「幸せとは、――すること。あなたは、この空欄を埋められますか?
今回紹介するのは、住野よるさんの『また、同じ夢を見ていた』です。
ちょっぴりおませな小学生の女の子、奈ノ花(なのか)。彼女の視点を通して描かれるのは、不思議で、切なくて、そして最高に温かい「幸せ」をめぐる物語です。
1. 奈ノ花と、3人の不思議な「友達」
学校に馴染めず、クラスメイトから浮いてしまっている奈ノ花には、それぞれに事情を抱えた少し「不思議な出会い」があります。
- 手首に傷がある、賢くて優しい「南さん」(高校生)
- 季節外れのひまわりを育てる、お料理上手な「アバズレさん」(大人の女性)
- 丘の上の家で静かに暮らす、品のある「おばあちゃん」
年齢も境遇もバラバラな彼女たちとの交流を通じて、奈ノ花は学校では教えてくれない「人生の大切なこと」を学んでいきます。
2. 住野よる流、心を揺さぶる「比喩表現」
この本の大きな魅力は、奈ノ花の独特な口癖です。
「人生とは、〜みたいなものよ」という、小学生とは思えないのに、どこか腑に落ちる比喩表現がいたるところに散りばめられています。

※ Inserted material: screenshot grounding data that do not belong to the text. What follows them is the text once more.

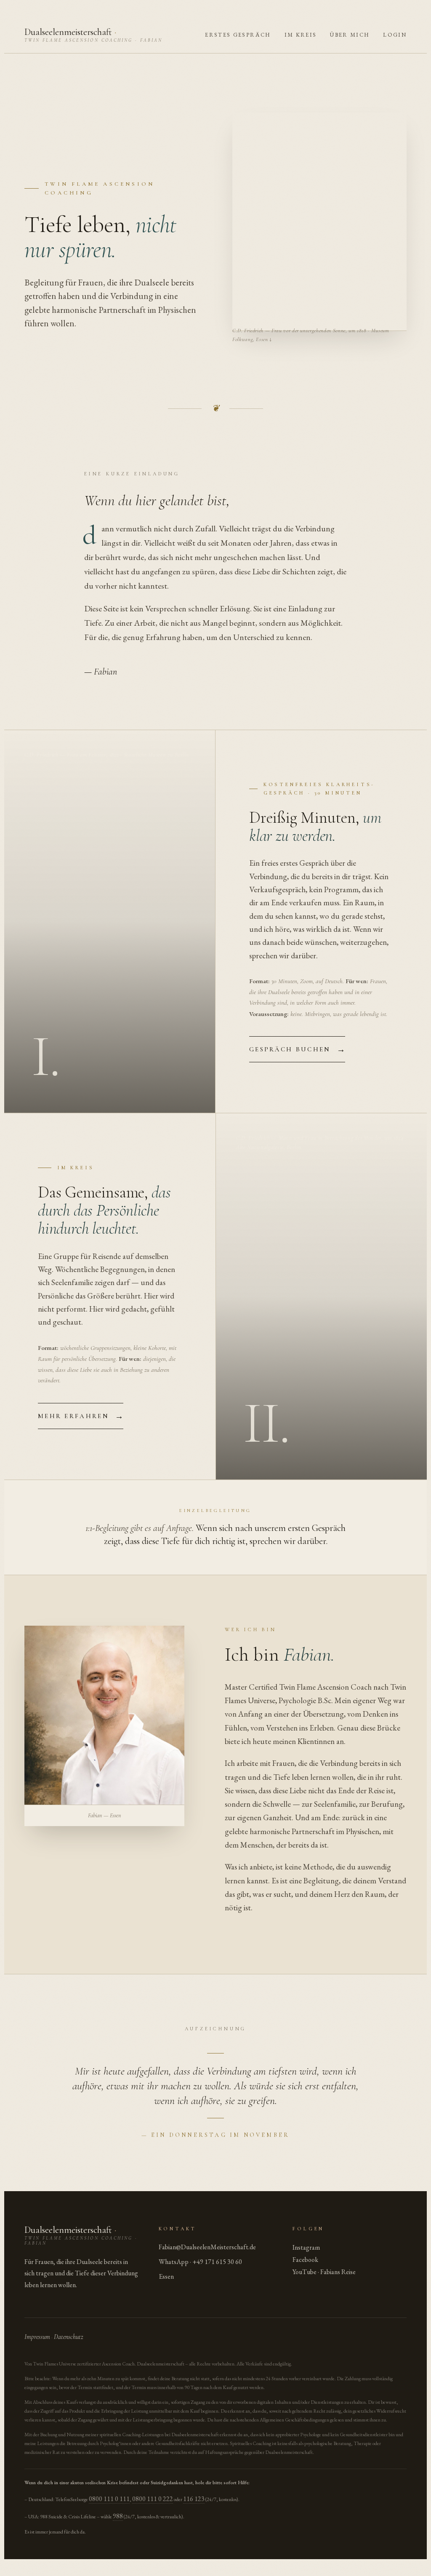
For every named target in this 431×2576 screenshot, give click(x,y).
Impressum (37, 2337)
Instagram (306, 2247)
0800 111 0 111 (109, 2498)
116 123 (194, 2498)
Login (395, 34)
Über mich (350, 34)
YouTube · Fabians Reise (324, 2271)
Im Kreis (301, 34)
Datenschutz (68, 2337)
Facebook (305, 2259)
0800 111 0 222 (152, 2498)
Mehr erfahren (80, 1416)
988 (118, 2516)
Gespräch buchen (297, 1049)
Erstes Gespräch (238, 34)
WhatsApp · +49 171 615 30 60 (200, 2261)
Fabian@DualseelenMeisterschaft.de (207, 2247)
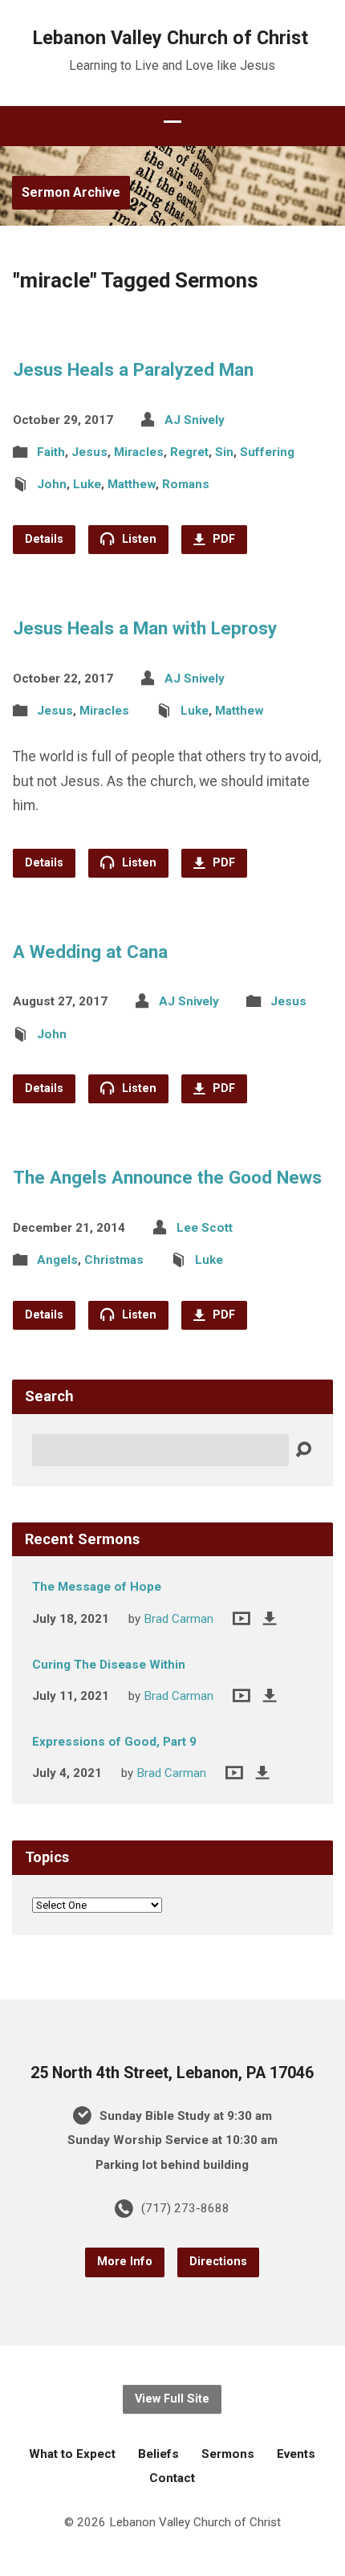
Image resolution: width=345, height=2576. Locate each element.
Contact (172, 2478)
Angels (57, 1260)
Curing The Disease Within (108, 1664)
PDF (222, 539)
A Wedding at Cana (90, 951)
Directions (218, 2261)
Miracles (139, 452)
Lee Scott (205, 1228)
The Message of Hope (96, 1586)
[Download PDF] (270, 1618)
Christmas (114, 1260)
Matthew (132, 484)
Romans (185, 484)
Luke (87, 484)
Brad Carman (178, 1619)
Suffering (267, 452)
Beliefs (158, 2454)
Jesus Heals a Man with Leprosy (145, 628)
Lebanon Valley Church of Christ (170, 37)
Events (296, 2454)
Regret (189, 452)
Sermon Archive (71, 192)
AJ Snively (194, 420)
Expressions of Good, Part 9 (114, 1741)
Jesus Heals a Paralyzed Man (133, 369)
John (52, 484)
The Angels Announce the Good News (167, 1177)
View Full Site (172, 2399)
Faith (51, 452)
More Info (124, 2261)
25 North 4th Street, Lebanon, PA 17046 (172, 2073)
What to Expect (72, 2454)
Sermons (227, 2454)
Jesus (89, 452)
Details (44, 539)
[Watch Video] (241, 1618)
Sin (224, 452)
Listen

最初は少し生意気に見える奈ノ花ですが、「幸せとは何か」を真っ直ぐに考え続ける姿に、自分の考えの曖昧さにハッとさせられます。
3. パズルのピースが繋がる、驚きの結末
物語が進むにつれて、3人の友達との会話の中に少しずつ違和感や「ヒント」が混ざり始めます。
「なぜ彼女たちは、そこにいるのか?」
「なぜ奈ノ花と出会ったのか?」
そのすべての謎が解ける終盤、タイトルの意味を知った瞬間の鳥肌は忘れられません。
バラバラだったピースが一つの絵になるような、美しくも鮮やかな伏線回収を楽しんでください。
まとめ:こんな人におすすめ!
- 「自分にとっての幸せ」を改めて考えたい人
- 最後の一行で、あっと驚くような感動を味わいたい人
- 学校や職場などの人間関係に、少し息苦しさを感じている人
読み終えたとき、あなたはきっと自分のことを、そして周りの人のことを、今よりもっと大切にしたくなるはずです。
「人生とは、素晴らしい物語を読み終えるようなものよ」
――そんな読後感を、ぜひ味わってみてください。
読書を始めたい人への最初の1冊にもおすすめしています。
「ピースを集め、パズルを完成させるような楽しみ」を、物語を読む世界の中でも感じられたなら、きっと本を好きになれますよ。